- Record extracts
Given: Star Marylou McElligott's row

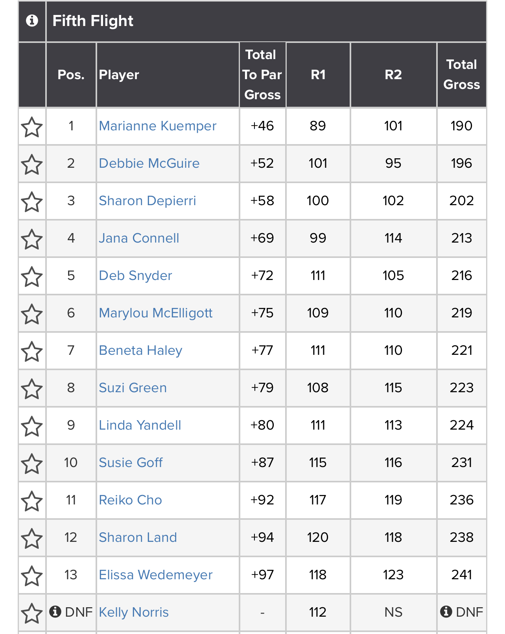Looking at the screenshot, I should (x=32, y=314).
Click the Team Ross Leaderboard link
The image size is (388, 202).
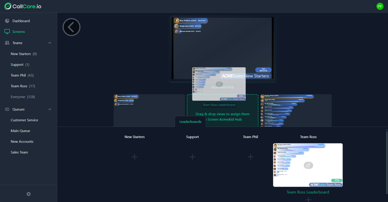307,192
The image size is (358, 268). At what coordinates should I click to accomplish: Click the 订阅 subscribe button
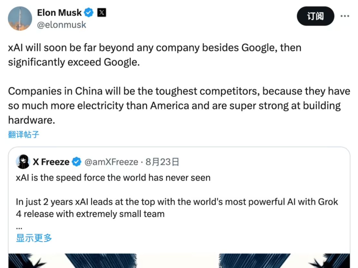point(315,16)
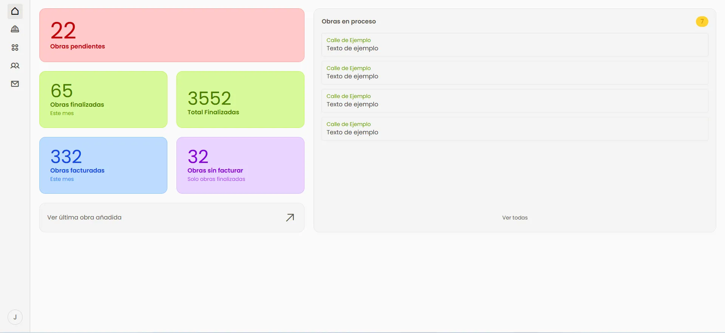Screen dimensions: 725x333
Task: Select third Calle de Ejemplo item
Action: 515,101
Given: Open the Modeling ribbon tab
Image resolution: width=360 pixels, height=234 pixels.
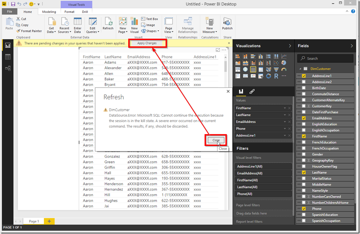Looking at the screenshot, I should click(49, 12).
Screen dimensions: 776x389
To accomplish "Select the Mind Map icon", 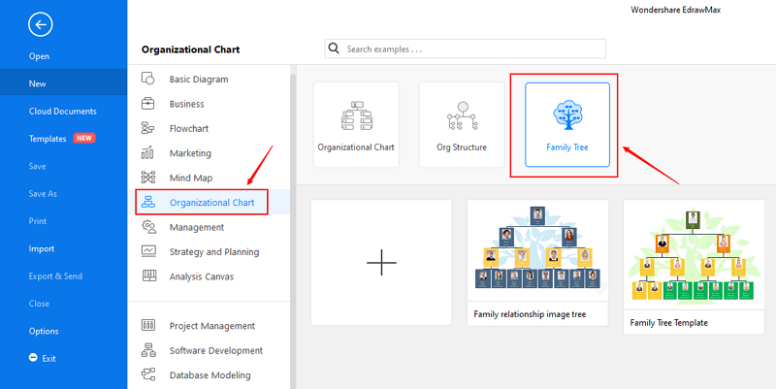I will click(148, 178).
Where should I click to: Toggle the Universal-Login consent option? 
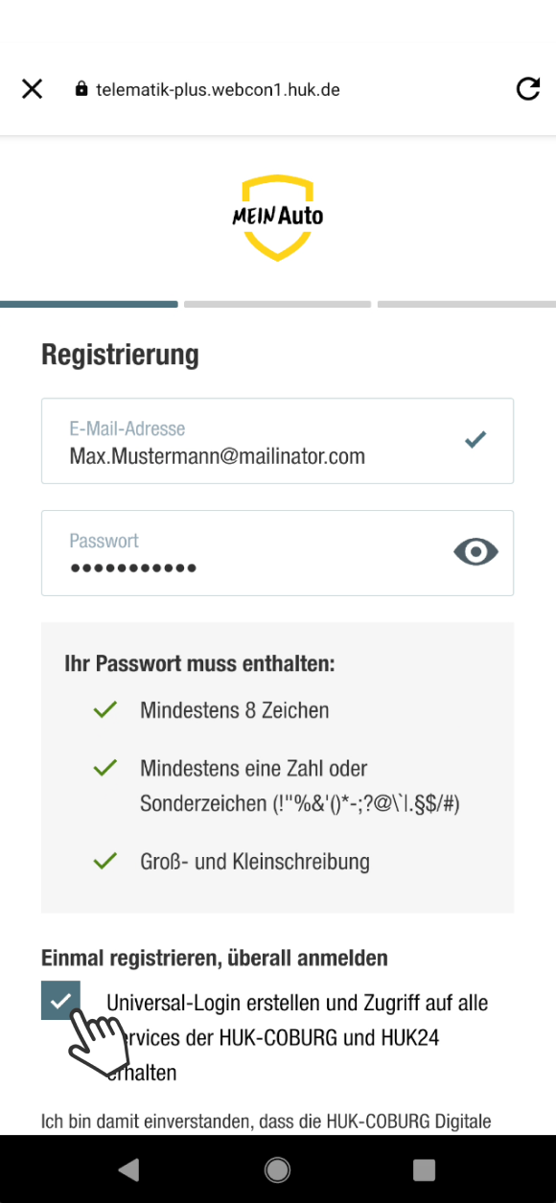click(x=60, y=1000)
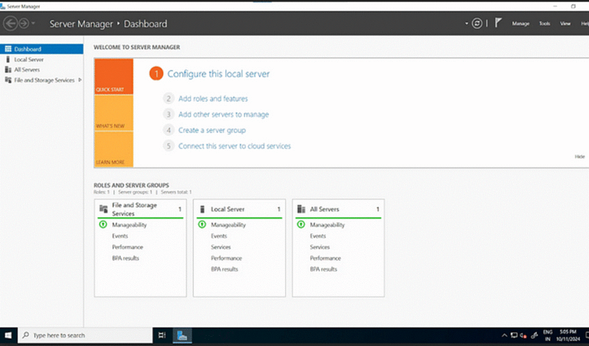Viewport: 589px width, 346px height.
Task: Open the notifications flag
Action: [x=498, y=24]
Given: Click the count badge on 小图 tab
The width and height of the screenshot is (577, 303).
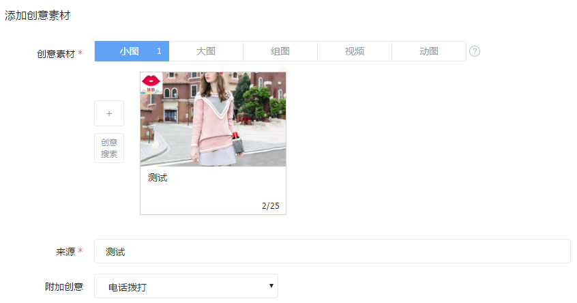Looking at the screenshot, I should tap(159, 51).
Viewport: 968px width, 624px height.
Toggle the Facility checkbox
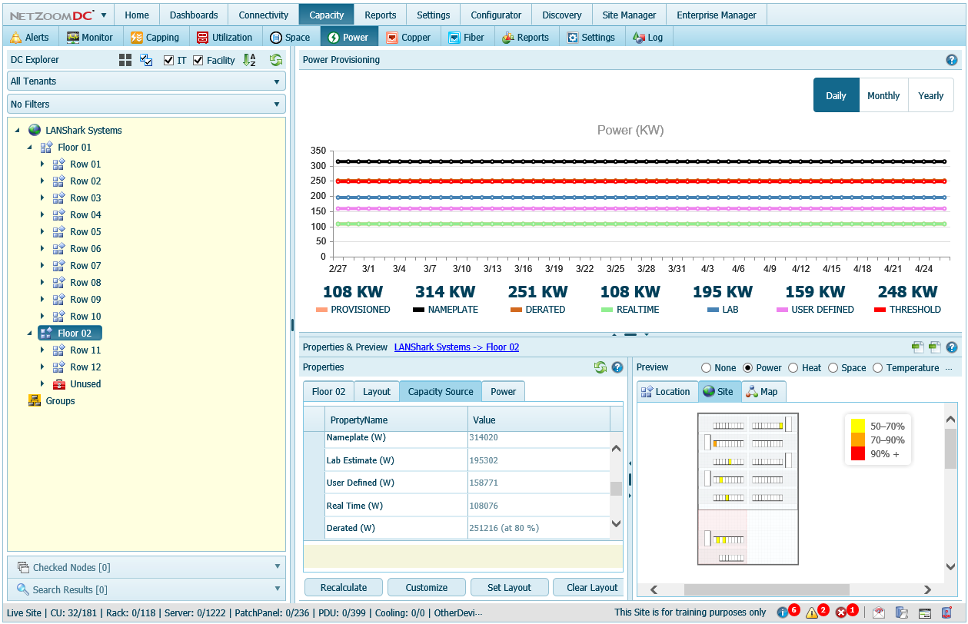click(198, 60)
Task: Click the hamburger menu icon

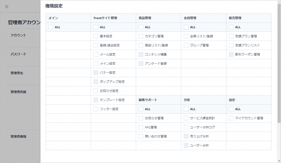Action: (7, 7)
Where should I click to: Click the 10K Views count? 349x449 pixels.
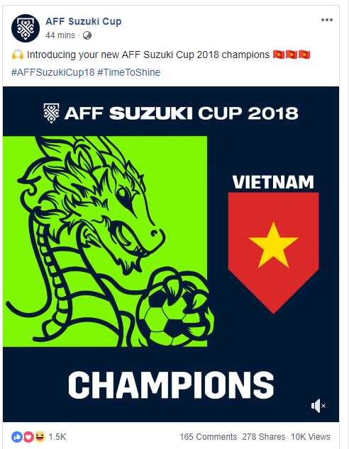pyautogui.click(x=311, y=437)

- Task to complete
Starting at the line with "Task: Click the hamburger menu icon" and stopping at the final line of the material, reproduce each line exactly, both ends included. Leave the pictures out.

- Solution below
Task: Click the hamburger menu icon

Action: (7, 7)
Where should I click to: Click the 10K Views count? 349x449 pixels.
pyautogui.click(x=311, y=437)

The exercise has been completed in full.